YOUR ASSIGNMENT:
In the listing below, print exactly the lines between the line holding "Crowdpuncher (30, 2137)" and the line holding "awards (47, 1746)", inclusive, and no more.

▽

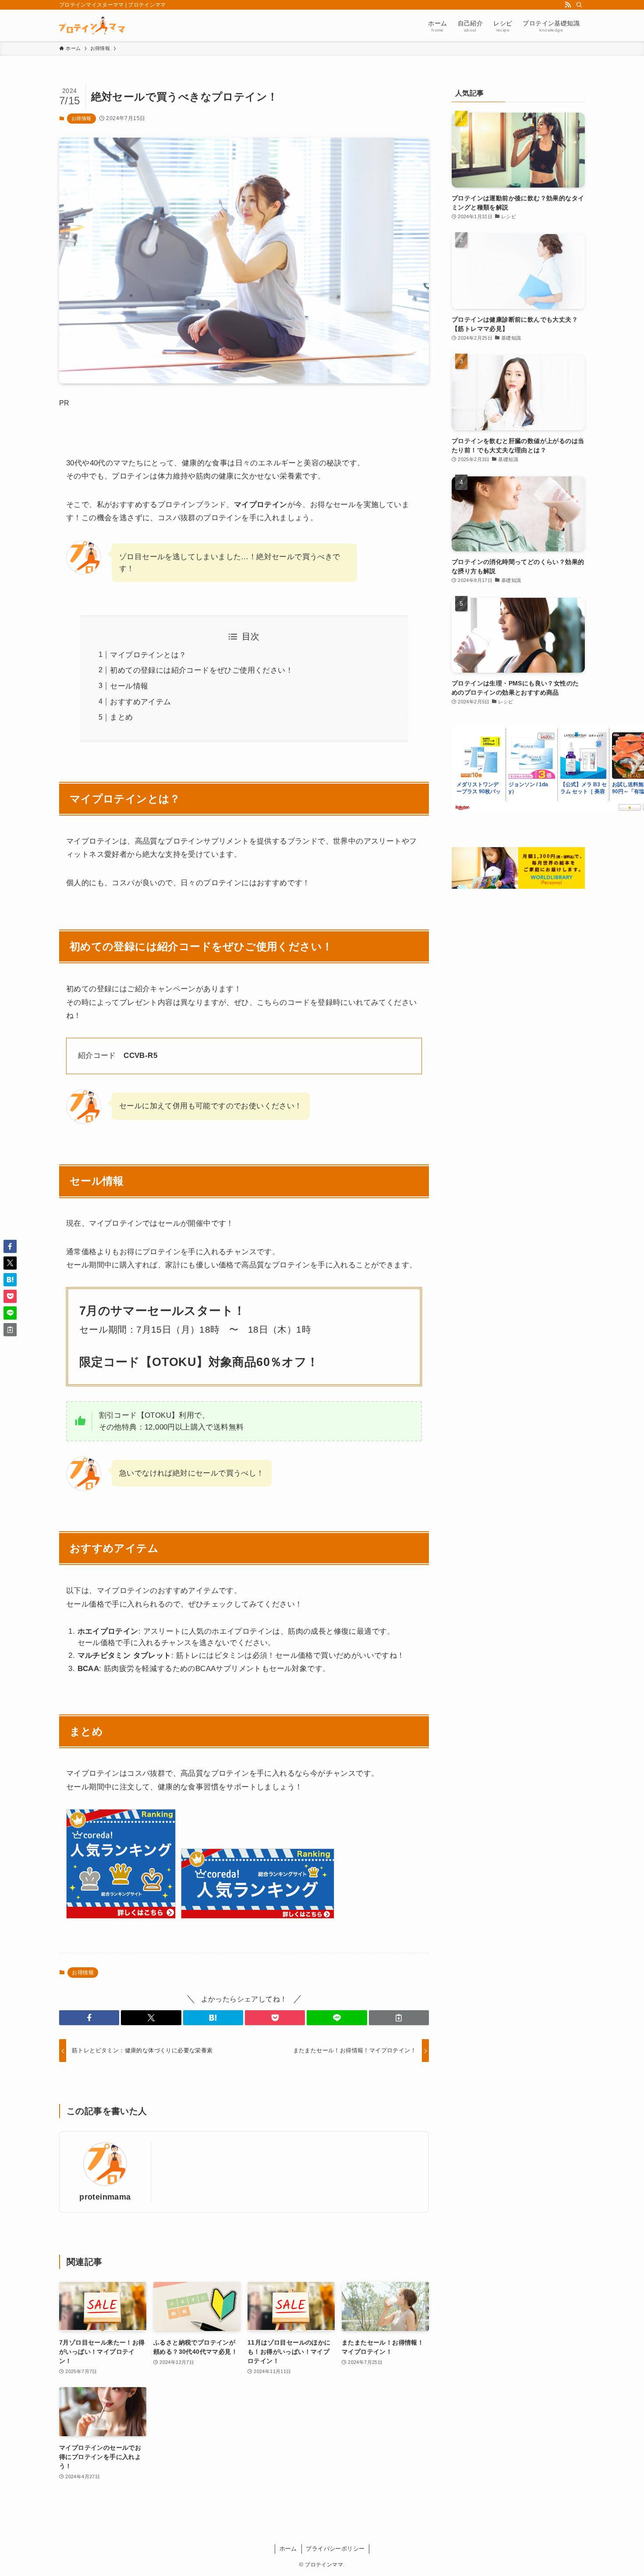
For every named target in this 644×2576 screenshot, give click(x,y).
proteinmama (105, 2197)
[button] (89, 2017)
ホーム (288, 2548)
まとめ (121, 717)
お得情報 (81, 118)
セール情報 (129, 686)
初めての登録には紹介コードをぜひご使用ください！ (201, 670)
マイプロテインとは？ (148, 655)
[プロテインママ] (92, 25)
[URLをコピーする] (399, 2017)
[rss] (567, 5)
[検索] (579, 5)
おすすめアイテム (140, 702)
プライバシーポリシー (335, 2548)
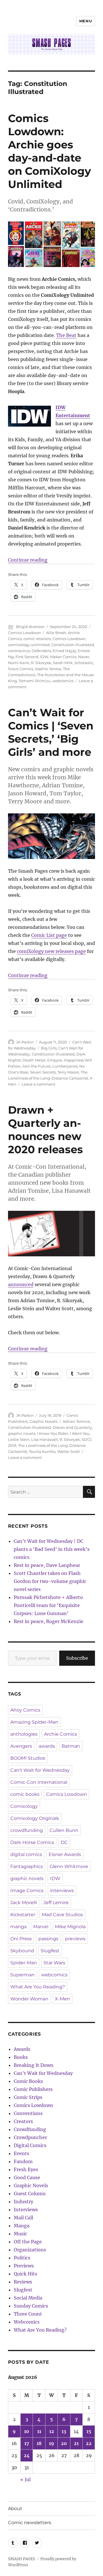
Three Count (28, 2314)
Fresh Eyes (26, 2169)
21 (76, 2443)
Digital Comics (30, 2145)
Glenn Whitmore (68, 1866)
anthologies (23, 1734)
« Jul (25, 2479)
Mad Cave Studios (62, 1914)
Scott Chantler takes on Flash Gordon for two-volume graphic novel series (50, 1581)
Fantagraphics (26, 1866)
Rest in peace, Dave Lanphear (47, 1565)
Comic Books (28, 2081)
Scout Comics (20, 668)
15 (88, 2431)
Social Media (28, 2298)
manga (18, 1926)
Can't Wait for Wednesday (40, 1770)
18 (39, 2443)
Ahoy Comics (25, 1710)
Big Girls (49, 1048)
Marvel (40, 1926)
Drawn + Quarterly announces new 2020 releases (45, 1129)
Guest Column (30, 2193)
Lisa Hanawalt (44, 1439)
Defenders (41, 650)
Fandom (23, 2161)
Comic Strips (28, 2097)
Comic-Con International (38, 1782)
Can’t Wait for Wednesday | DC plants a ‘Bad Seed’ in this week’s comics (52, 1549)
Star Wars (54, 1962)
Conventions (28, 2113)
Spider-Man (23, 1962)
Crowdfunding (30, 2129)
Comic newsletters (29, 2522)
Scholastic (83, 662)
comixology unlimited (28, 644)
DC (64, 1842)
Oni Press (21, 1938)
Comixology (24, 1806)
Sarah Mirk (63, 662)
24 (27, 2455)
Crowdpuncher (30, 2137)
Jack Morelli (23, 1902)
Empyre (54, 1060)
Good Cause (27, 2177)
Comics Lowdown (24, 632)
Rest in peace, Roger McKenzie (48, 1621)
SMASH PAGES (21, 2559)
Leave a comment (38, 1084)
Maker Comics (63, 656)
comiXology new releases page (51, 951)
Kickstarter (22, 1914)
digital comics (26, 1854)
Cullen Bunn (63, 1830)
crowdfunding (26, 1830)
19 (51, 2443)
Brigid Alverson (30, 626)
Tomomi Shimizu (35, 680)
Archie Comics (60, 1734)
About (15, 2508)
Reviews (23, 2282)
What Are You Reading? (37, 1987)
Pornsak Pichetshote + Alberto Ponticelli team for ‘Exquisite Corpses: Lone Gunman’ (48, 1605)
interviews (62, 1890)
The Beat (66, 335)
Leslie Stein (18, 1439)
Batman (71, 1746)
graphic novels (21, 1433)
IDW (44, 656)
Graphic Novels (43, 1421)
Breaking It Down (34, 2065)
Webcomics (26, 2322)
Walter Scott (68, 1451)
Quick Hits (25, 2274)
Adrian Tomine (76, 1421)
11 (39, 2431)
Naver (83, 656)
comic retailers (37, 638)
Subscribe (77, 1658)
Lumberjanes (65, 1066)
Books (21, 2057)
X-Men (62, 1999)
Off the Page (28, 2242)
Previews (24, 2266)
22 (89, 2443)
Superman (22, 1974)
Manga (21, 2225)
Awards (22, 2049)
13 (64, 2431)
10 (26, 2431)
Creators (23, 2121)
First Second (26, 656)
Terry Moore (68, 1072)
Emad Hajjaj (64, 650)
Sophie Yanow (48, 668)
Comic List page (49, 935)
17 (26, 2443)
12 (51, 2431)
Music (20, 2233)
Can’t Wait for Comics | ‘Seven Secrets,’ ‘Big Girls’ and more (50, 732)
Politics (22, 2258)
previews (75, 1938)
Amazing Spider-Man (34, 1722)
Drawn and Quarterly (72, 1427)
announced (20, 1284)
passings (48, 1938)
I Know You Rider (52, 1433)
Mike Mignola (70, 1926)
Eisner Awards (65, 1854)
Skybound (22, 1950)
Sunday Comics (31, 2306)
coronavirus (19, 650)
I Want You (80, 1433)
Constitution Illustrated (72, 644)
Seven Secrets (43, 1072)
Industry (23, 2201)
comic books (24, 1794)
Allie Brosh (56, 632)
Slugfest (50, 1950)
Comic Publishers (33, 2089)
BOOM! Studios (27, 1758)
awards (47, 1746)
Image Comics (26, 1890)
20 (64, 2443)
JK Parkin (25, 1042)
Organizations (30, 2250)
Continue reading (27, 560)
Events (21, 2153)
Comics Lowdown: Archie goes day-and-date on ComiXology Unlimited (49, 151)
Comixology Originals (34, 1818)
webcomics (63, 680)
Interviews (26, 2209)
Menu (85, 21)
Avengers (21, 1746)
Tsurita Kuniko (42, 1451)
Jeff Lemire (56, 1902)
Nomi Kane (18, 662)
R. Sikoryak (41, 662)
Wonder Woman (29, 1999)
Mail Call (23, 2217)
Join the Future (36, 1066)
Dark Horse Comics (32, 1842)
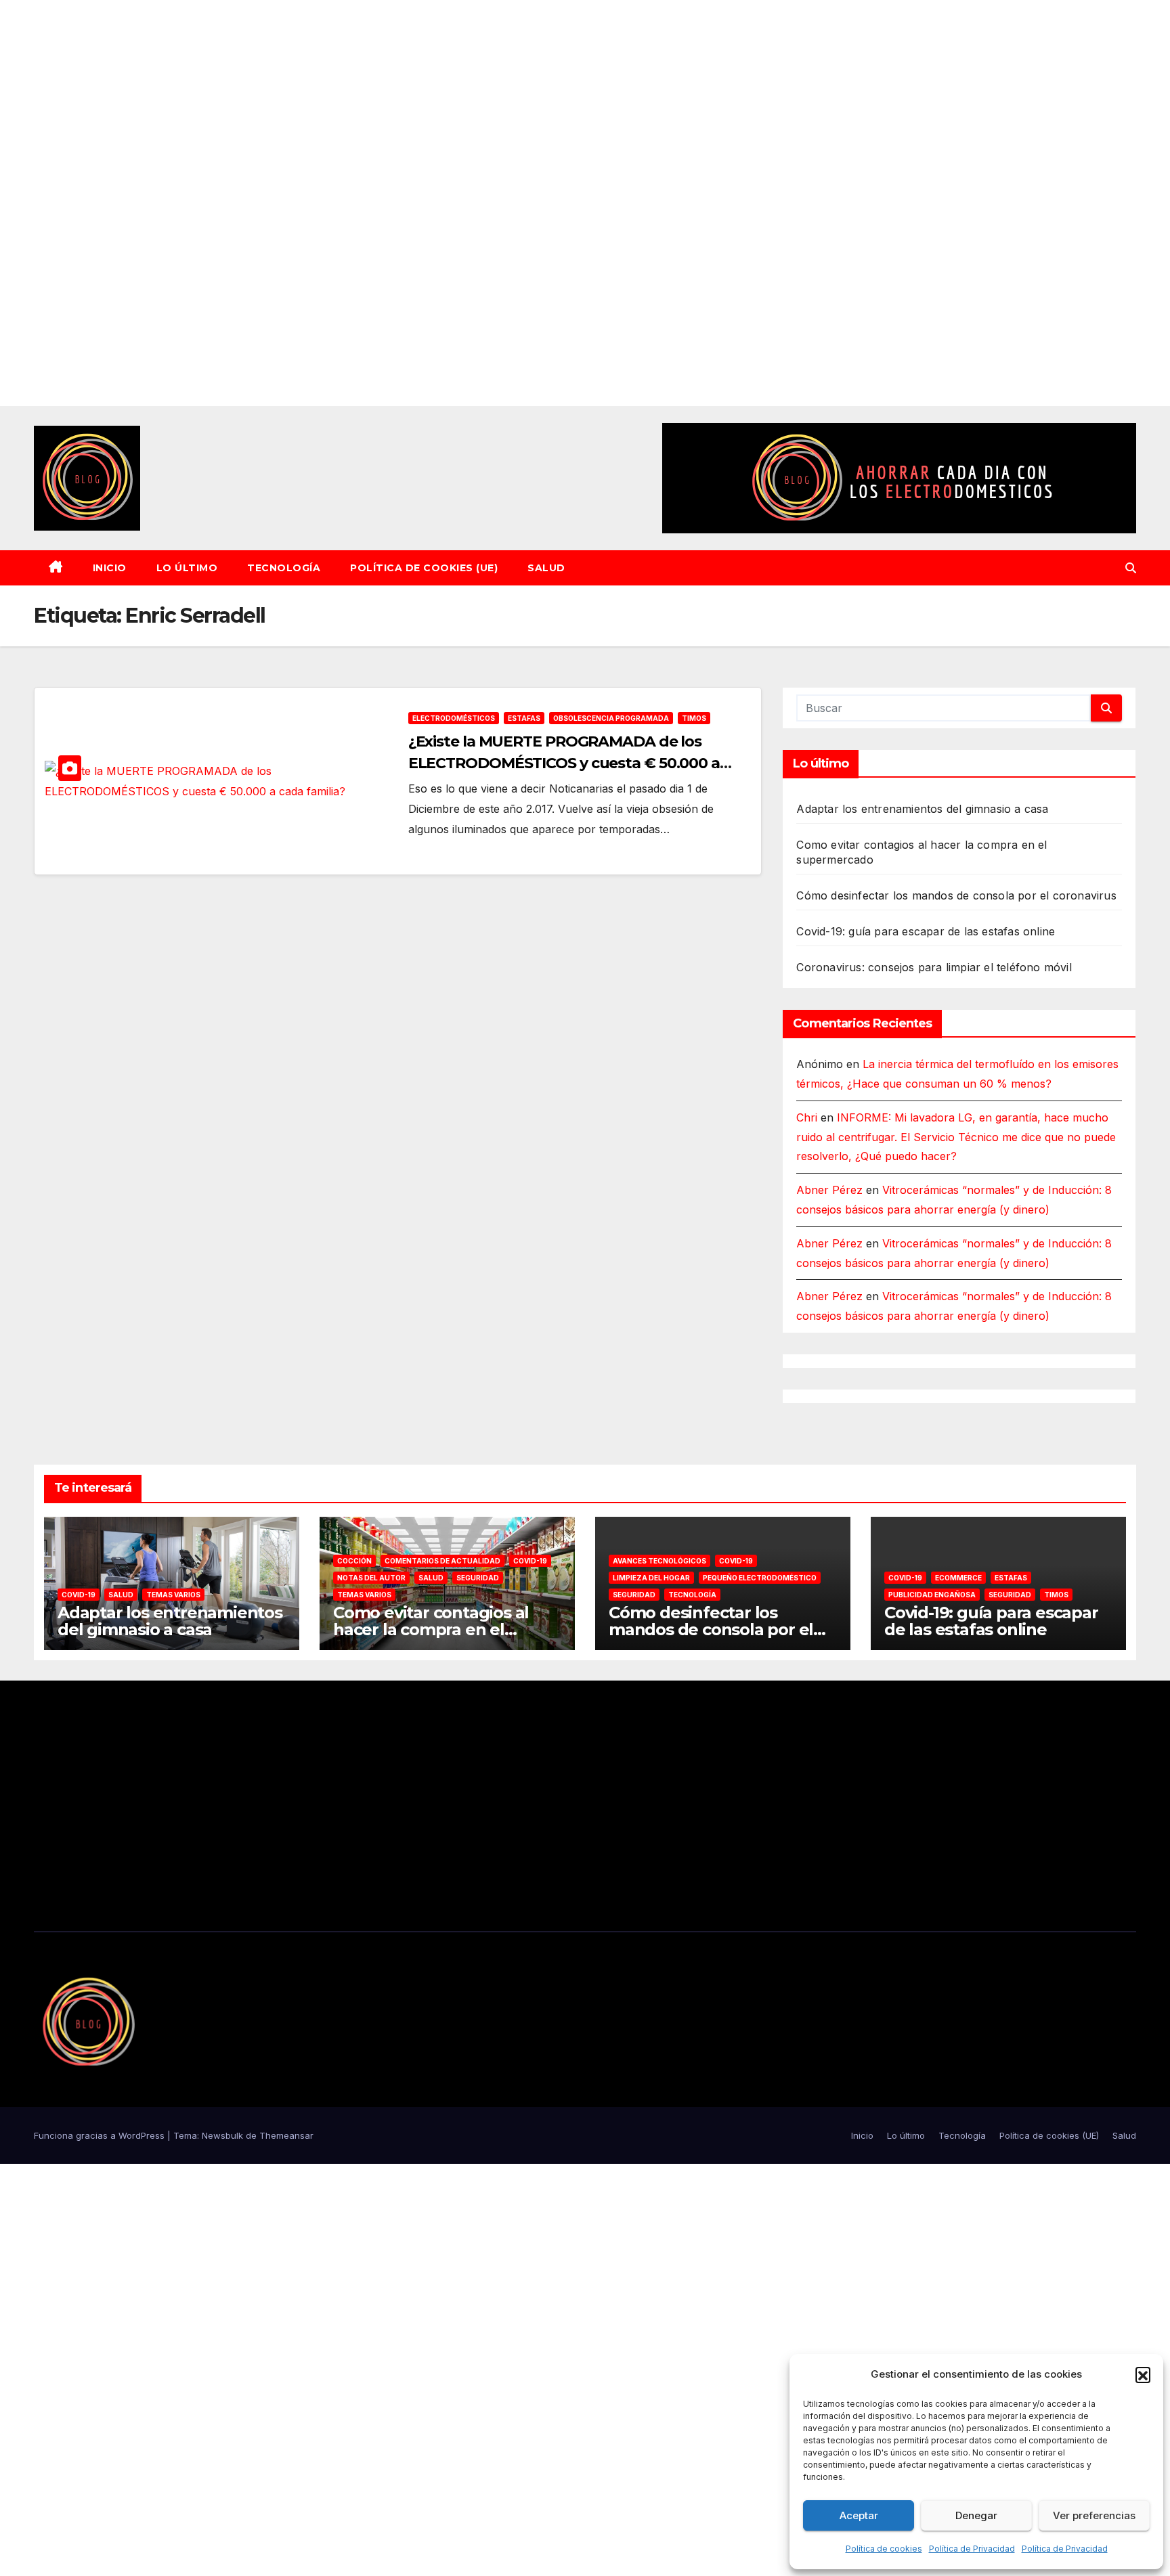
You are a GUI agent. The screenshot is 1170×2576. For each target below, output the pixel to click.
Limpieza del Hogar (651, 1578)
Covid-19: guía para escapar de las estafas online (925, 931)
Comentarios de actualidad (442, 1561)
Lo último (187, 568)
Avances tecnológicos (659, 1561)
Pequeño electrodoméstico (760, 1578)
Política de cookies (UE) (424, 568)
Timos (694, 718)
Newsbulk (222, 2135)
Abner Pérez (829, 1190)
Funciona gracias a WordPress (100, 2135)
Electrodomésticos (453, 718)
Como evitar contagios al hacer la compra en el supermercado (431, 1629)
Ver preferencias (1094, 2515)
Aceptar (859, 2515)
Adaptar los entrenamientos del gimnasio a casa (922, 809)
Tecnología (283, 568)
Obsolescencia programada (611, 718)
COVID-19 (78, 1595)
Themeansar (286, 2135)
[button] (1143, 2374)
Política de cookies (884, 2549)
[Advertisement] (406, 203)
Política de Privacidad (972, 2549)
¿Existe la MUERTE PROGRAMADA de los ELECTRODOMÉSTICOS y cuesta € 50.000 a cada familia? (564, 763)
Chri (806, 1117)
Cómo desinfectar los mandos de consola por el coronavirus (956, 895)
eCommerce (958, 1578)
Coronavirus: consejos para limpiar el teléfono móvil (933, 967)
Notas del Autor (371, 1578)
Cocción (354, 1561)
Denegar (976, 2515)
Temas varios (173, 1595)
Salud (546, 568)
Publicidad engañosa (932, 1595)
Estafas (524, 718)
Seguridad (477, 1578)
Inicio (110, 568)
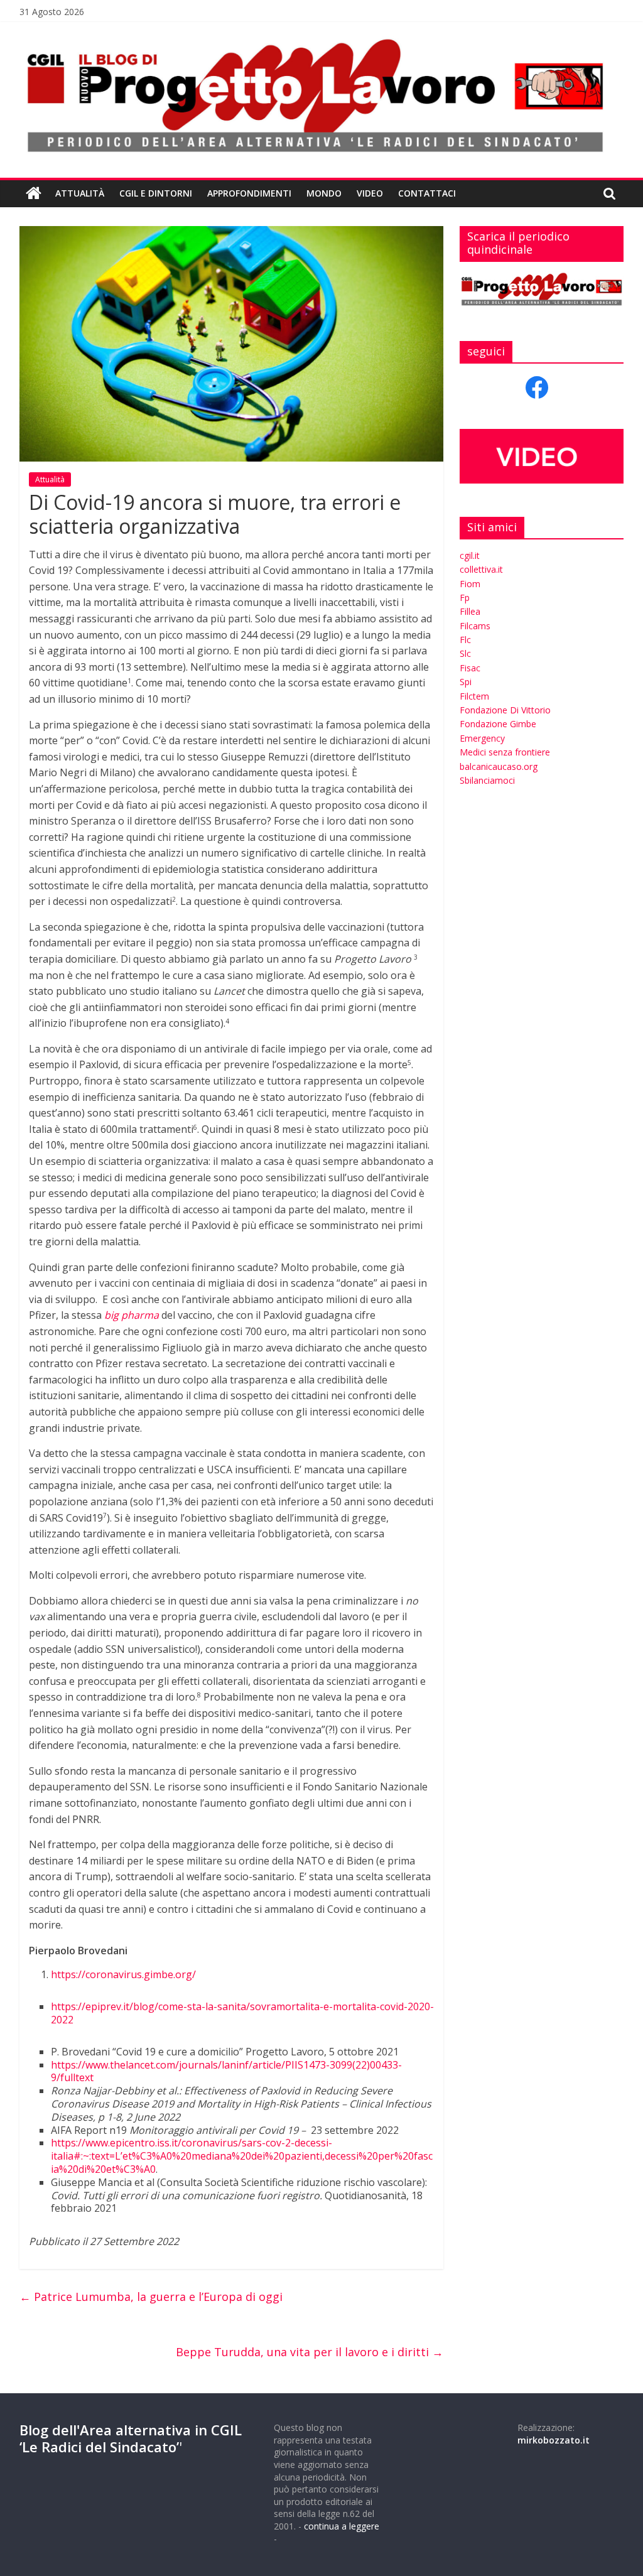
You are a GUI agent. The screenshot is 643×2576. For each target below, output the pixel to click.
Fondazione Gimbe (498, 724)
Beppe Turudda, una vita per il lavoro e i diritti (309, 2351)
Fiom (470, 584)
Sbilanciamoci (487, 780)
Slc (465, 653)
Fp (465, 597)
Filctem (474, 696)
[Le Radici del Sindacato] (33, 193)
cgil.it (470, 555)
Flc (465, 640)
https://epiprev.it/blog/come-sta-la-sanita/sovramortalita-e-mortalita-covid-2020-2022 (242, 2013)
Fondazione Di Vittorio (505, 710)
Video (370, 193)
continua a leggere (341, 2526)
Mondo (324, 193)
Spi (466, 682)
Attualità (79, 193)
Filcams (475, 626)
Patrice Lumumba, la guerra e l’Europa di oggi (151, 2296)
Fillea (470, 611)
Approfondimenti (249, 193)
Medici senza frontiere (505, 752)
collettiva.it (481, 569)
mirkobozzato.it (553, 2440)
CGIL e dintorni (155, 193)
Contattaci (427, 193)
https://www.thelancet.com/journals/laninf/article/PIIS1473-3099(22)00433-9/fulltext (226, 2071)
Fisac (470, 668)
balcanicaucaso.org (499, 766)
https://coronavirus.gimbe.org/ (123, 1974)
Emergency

△

WORKED SOLUTION:
Crowdpuncher (30, 2137)
Jack Morelli (23, 1902)
Empyre (54, 1060)
Good Cause (27, 2177)
Comics Lowdown (24, 632)
Rest in peace, Roger McKenzie (48, 1621)
SMASH PAGES (21, 2559)
Leave a comment (38, 1084)
Maker Comics (63, 656)
comiXology new releases page (51, 951)
Kickstarter (22, 1914)
digital comics (26, 1854)
Cullen Bunn (63, 1830)
crowdfunding (26, 1830)
19 (51, 2443)
Brigid Alverson (30, 626)
Tomomi Shimizu (35, 680)
Archie Comics (60, 1734)
About (15, 2508)
Reviews (23, 2282)
What Are You Reading? (37, 1987)
Pornsak Pichetshote + Alberto Ponticelli team for ‘Exquisite Corpses: Lone Gunman’ (48, 1605)
interviews (62, 1890)
The Beat (66, 335)
Leslie Stein (18, 1439)
Batman (71, 1746)
graphic novels (21, 1433)
IDW (44, 656)
Graphic Novels (43, 1421)
Breaking It Down (34, 2065)
Webcomics (26, 2322)
Walter Scott (68, 1451)
Quick Hits (25, 2274)
Adrian Tomine (76, 1421)
11 (39, 2431)
Naver (83, 656)
comic retailers (37, 638)
Subscribe (77, 1658)
Lumberjanes (65, 1066)
Books (21, 2057)
X-Men (62, 1999)
Off the Page (28, 2242)
Previews (24, 2266)
22 (89, 2443)
Superman (22, 1974)
Manga (21, 2225)
Awards (22, 2049)
13 (64, 2431)
10 (26, 2431)
Creators (23, 2121)
First Second (26, 656)
Terry Moore (68, 1072)
Emad Hajjaj (64, 650)
Sophie Yanow (48, 668)
Comic List page (49, 935)
17 (26, 2443)
12 (51, 2431)
Music (20, 2233)
Can’t Wait for Comics | ‘Seven Secrets,’ ‘Big Girls’ and more (50, 732)
Politics (22, 2258)
previews (75, 1938)
Amazing Spider-Man (34, 1722)
Drawn and Quarterly (72, 1427)
announced (20, 1284)
passings (48, 1938)
I Know You Rider (52, 1433)
Mike Mignola (70, 1926)
Eisner Awards (65, 1854)
Skybound (22, 1950)
Sunday Comics (31, 2306)
coronavirus (19, 650)
I Want You (80, 1433)
Constitution Illustrated (72, 644)
Seven Secrets (43, 1072)
Industry (23, 2201)
comic books (24, 1794)
Allie Brosh (56, 632)
Slugfest (50, 1950)
Comic Publishers (33, 2089)
BOOM! Studios (27, 1758)
awards (47, 1746)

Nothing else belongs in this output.